John Drake
- Birth name: John Alan Drake
- Date of birth: 22 January 1959
- Place of birth: Auckland, New Zealand
- Date of death: 13 December 2008 (aged 49)
- Place of death: Mount Maunganui, New Zealand
- Height: 1.83 m (6 ft 0 in)
- Weight: 99 kg (218 lb)
- School: Auckland Grammar School

Rugby union career
- Position(s): Prop

Provincial / State sides
- Years: Team / Apps / (Points)
- 1981–87: Auckland / 85 / ()

International career
- Years: Team / Apps / (Points)
- 1980–82: NZ Universities
- 1985–87: New Zealand / 8 / (4)

= John Drake (rugby union) =

John Alan Drake (22 January 1959 – 13 December 2008) was a New Zealand rugby union footballer who represented the All Blacks and Auckland as a tighthead prop.

He played twelve times for New Zealand including eight test matches.
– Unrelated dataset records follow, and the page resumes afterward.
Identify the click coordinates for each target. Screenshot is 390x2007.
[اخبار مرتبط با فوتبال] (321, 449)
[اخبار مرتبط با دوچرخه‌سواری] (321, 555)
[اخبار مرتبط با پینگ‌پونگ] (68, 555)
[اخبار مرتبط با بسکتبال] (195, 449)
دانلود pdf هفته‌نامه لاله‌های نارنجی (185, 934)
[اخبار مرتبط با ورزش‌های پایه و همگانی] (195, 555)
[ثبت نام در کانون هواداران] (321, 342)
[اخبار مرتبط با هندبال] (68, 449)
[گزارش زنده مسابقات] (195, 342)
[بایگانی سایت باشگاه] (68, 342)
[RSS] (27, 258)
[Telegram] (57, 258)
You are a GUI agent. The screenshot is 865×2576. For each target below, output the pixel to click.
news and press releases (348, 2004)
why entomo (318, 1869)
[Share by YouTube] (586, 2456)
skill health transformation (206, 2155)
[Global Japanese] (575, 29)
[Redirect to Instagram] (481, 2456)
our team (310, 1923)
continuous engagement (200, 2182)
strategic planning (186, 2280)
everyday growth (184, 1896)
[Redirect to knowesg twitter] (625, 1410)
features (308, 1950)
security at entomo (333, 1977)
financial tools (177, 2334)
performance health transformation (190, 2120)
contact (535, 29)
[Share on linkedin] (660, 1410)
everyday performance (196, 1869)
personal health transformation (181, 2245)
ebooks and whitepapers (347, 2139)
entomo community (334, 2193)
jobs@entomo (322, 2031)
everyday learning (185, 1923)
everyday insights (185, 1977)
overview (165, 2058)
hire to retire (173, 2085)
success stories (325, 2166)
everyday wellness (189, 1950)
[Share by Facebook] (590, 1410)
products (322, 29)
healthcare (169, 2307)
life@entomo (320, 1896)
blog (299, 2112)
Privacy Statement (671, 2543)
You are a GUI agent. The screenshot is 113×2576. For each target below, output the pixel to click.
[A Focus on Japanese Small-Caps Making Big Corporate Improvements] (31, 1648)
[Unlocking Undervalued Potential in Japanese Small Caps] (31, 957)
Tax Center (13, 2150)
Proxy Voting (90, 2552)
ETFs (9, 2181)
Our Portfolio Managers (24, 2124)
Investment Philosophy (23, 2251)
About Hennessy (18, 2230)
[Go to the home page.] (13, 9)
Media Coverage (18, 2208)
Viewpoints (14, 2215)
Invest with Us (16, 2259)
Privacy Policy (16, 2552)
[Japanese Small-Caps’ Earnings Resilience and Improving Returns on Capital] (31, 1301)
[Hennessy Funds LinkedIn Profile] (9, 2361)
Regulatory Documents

He debuted for the All Blacks on the 1985 tour of Argentina playing in the 56–6 thumping of Mar del Plata. Drake was a key member of the 1987 All Black team which won the 1987 Rugby World Cup, playing in five of the six matches including scoring a try in the semi-final victory against Wales and playing in the final against France.

He retired at the end of the 1987 season while only 28 and later became a newspaper columnist and television commentator. Drake was educated at Auckland Grammar School. He died suddenly at his home, aged 49, on 13 December 2008.